## WORK INSTRUCTIONS
Your task is to copy each line of the material below that includes "marchi".
"""
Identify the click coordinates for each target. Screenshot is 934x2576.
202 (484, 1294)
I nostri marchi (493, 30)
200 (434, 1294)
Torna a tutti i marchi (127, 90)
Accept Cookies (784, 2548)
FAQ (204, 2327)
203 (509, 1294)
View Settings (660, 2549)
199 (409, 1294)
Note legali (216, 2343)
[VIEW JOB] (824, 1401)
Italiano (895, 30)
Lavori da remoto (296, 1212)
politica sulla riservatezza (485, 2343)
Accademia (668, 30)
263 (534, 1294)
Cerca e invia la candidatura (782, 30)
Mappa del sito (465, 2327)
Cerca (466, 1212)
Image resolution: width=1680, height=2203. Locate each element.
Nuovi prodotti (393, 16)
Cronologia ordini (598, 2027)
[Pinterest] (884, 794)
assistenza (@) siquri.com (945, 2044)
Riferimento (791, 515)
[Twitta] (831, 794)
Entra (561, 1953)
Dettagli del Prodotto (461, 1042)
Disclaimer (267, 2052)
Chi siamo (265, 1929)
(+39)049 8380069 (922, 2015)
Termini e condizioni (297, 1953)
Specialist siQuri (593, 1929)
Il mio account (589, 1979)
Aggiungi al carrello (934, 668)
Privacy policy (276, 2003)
"""
## EXPECTED ANSWER
I nostri marchi (493, 30)
Torna a tutti i marchi (127, 90)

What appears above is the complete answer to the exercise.